With 55 percent of PEPFAR funding required to be spent on treatment, the USG has focused on developing a facility-based model to put two million people into treatment by 2008. While a heavy emphasis on treatment is understandable and necessary, with five million new infections annually, alternative approaches are clearly necessary to break the cycle of transmission, chronic illness, death, orphans and deeper poverty. These approaches must build on a broader based response that includes interventions that proactively work to turn around this pandemic rather than simply react to the health problems caused by the disease. InterAction urges OGAC to develop a more comprehensive, holistic approach and to allow PEPFAR money to be used more flexibly and to support interventions that could assure a truly comprehensive “wrap-around” response to the pandemic. For ease of understanding, we call this a “development approach” to HIV/AIDS.

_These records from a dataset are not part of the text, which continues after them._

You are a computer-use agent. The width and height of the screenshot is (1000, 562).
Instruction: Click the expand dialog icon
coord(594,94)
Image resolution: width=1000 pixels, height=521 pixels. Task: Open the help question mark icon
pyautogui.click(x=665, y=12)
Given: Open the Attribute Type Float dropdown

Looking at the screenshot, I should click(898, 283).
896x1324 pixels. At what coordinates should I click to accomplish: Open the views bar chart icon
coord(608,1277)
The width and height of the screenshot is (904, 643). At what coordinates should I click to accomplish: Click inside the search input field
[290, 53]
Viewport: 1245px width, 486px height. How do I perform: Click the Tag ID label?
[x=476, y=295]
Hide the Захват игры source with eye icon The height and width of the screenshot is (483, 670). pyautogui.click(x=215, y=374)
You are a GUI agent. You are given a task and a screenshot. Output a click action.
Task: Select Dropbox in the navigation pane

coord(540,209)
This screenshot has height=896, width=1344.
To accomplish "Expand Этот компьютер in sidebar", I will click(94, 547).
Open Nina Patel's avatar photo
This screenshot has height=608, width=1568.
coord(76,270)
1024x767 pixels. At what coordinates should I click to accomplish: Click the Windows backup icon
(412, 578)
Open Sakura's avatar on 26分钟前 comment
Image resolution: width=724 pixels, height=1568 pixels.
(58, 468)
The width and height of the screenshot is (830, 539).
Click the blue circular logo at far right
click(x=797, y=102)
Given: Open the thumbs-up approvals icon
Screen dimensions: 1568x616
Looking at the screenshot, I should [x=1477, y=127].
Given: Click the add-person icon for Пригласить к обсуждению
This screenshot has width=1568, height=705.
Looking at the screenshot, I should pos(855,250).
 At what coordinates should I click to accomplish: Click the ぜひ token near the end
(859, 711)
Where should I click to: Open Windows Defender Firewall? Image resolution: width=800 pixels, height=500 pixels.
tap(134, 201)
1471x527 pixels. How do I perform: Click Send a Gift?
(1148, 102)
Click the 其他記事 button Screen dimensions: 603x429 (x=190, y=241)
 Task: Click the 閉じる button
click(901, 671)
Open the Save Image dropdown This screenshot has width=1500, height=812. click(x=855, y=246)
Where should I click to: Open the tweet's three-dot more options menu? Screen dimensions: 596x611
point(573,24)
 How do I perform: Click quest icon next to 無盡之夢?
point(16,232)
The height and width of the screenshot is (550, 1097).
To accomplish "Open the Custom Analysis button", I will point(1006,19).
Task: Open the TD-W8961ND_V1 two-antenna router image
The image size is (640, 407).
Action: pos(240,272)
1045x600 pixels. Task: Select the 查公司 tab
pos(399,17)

A development approach builds on many successful efforts already initiated through PEPFAR. The Assistance to Orphans and Other Vulnerable Children in Developing Countries Act, signed in late 2005, authorizes OGAC to implement a development approach in its OVC programming, broadening the response to HIV/AIDS beyond health care measures. The legislation focuses on children and families infected and affected by HIV/AIDS, and proposes a multi-sectoral response, including support for nutrition, education, economic livelihoods and psychosocial well-being. InterAction looks forward to working with the newly-appointed OVC Coordinator to ensure that OVC issues are funded to the full extent of their allocation and are expanded to ensure access to treatment, care and support.

A development approach to HIV/AIDS addresses human health within the broader context of other essentials of human life, including nutrition, psychological well-being, child development, education and economic livelihoods. It also strengthens local technical and managerial capacity to shape sustainable, community and national structures to ensure that the views of the affected and inflected are integral to the response and that the response is locally managed, supported and sustained. This approach has two key, inter-related elements:

  1. Involve a wider range of actors to promote local ownership and build sustainable local capacity to provide HIV/AIDS services and programs over the long term.
  2. Address a wider range of needs to affect the realities of people’s lives, including but not limited to the need for health care.

One of the challenges for HIV/AIDS response is the need to strengthen capacity of people, organizations and government bodies fighting HIV/AIDS on the ground. InterAction welcomes OGAC’s recognition of the need to build local capacity that is represented in the New Partners Initiative (NPI). InterAction believes, however, there is still a need for strong intermediary organizations with long-standing experience working in partnership with local organizations. We support reaching small local organizations but believe that for these organizations to be successful, they need experience with USG funding mechanisms and the capacity to design, implement, monitor and report on funded programs. The extensive experience of U.S. NGOs working at the grassroots with local organizations to implement programs can assure both effective programs and capacity-building, while meeting all USG accountability requirements.